Time course of the increase in the myocardial slow inward current after a photochemically generated concentration jump of intracellular cAMP.

Abstract

Voltage-clamped atrial trabeculate from bullfrog hearts were exposed to membrane-permeant photolyzable o-nitrobenzyl esters of cAMP and cGMP. UV flashes produced intracellular concentration jumps of cAMP or cGMP. With the cAMP derivative, flashes resulted in an increased slow inward current (Isi), producing a broadened action potential.

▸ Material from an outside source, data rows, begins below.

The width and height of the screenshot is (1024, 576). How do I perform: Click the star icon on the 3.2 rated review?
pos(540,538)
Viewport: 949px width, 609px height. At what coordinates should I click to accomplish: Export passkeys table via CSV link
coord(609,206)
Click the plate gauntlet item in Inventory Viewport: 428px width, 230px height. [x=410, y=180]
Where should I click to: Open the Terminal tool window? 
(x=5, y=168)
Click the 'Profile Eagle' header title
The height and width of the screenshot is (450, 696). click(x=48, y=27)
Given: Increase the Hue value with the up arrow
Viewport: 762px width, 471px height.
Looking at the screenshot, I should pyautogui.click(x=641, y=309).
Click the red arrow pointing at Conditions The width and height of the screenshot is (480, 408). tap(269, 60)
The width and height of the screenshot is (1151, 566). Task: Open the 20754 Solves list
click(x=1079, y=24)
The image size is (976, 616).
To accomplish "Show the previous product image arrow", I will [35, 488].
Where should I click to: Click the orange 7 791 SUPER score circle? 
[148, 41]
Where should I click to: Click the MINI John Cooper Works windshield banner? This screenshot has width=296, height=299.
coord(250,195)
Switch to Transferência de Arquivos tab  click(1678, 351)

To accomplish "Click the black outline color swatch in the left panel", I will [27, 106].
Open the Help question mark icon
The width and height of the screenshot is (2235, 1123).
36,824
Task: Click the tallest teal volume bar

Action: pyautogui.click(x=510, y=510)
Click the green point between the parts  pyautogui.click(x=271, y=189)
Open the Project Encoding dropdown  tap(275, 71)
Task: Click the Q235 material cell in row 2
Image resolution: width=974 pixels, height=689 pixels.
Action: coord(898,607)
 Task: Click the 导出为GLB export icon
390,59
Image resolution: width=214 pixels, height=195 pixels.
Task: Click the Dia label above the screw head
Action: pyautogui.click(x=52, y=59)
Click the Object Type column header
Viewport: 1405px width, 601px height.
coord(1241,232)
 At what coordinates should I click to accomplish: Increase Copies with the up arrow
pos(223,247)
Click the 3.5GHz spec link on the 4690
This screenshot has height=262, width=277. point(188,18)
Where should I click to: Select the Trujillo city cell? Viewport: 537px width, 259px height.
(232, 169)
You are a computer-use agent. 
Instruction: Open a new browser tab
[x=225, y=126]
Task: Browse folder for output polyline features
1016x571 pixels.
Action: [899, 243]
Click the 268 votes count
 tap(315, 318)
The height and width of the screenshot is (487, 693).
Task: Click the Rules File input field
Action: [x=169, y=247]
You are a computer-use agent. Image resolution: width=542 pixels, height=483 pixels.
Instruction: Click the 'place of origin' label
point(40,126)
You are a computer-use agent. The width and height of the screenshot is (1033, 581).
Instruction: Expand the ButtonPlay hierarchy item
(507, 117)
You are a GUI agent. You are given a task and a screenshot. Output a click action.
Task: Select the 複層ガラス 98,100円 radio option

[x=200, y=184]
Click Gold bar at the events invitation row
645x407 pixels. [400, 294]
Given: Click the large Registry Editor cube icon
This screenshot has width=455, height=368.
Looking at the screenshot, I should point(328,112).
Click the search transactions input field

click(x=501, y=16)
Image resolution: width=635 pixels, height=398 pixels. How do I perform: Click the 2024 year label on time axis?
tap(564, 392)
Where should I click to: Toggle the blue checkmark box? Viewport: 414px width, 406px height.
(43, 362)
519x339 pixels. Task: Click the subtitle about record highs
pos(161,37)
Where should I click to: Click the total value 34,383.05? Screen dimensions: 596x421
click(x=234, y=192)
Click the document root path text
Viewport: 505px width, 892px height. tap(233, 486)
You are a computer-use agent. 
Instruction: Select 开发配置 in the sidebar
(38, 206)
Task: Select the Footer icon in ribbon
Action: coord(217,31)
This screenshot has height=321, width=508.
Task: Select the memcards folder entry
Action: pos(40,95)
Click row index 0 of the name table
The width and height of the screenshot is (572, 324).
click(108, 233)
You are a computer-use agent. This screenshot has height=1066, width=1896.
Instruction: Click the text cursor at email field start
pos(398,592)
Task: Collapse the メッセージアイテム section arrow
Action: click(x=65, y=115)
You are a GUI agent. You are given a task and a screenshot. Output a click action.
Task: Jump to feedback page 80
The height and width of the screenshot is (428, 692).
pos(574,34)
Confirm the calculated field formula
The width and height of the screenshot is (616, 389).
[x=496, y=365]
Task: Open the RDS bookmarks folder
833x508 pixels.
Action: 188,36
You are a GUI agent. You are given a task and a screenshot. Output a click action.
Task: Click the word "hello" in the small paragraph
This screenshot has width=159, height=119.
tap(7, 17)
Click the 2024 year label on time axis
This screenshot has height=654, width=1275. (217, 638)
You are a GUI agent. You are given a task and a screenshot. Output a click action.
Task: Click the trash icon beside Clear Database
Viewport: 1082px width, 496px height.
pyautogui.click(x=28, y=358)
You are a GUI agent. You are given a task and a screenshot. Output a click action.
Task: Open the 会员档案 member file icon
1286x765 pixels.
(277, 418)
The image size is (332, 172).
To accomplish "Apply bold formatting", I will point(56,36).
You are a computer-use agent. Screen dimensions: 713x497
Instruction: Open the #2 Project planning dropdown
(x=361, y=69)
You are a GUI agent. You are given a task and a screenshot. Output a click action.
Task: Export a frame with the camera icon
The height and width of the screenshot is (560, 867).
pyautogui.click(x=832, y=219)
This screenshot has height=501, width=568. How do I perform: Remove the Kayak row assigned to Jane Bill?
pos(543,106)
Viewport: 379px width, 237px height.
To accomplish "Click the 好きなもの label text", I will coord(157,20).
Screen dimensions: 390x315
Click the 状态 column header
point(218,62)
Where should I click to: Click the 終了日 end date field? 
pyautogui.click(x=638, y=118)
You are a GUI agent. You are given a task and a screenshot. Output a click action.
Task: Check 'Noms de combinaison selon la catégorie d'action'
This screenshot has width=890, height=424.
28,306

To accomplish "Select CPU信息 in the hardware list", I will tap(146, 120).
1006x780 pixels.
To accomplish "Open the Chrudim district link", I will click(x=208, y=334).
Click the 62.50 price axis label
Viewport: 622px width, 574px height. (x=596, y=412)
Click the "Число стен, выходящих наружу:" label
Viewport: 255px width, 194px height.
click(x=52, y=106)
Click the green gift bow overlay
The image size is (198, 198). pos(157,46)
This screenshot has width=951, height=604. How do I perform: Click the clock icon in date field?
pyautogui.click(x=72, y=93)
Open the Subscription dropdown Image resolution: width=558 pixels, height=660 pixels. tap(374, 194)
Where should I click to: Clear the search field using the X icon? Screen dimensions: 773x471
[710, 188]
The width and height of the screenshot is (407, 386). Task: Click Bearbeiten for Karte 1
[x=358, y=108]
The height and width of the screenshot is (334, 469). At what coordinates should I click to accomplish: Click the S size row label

The Isi reached a maximum 10-30 s after the flash and decreased over the next 60-300 s. The 1st increases were observable within 150 ms; this value is an upper limit imposed by the instrumentation. Responses to flashes lasted longer at higher drug concentrations and in the presence of the phosphodiesterase inhibitor, papaverine; effects of flashes developed and decreased faster at higher temperature. Although the amplitude of the Isi was increased, its waveform and voltage sensitivity were not affected. Intracellular concentration jumps of cAMP failed to affect the muscarinic K+ conductance. There were no observable effects of cGMP concentration jumps. cAMP regulates the Isi. The 5- to 10-s delay between application of .beta.-agonists and the onset of positive inotropic effects observed in previous studies was correctly ascribed to events prior to the interaction between cAMP and protein kinase.